Pronounced by many as the Queen of Soul, Aretha Franklin has died at 76 on August 16th, at her home in Detroit. The legendary singer died of pancreatic cancer, after being treated at a hospice for days. “In one of the darkest moments of our lives, we are not able to find the appropriate words to express the pain in our hearts”, Franklin’s family wrote in a statement. “We have lost the matriarch and rock of our family… As we grieve, we ask that you respect our privacy during this difficult time”.
Franklin was born in Memphis, and was raised in Detroit for much of her childhood. She started out singing in a church with her sisters, and released her debut album Songs of Faith at age 14. In 1960, she signed with Columbia Records, before moving to Atlantic in 1966. In her duration at Atlantic, she released many of her biggest hits, such as “Respect”, “I Never Loved a Man (The Way I Loved You)”, “Chain of Fools”, “Think”, and more.
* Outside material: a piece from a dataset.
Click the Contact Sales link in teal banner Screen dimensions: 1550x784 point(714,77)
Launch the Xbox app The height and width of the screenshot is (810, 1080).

She also found success via covering popular hits from other artists, among them Simon & Garfunkel’s “Bridge Over Troubled Water” and The Beatles’ “Eleanor Rigby”. She left Atlantic in 1979, but continued a streak of hits through the ‘80s, as well a scene-stealing cameo in the 1980 classic The Blues Brothers.
Franklin’s musical output became less frequent later on, but she still often remained in the public eye. She performed at several presidential inaugurations, and was awarded the Presidential Medal of Freedom in 2005. She was reportedly working on a final album at the time of her death, with help from Stevie Wonder.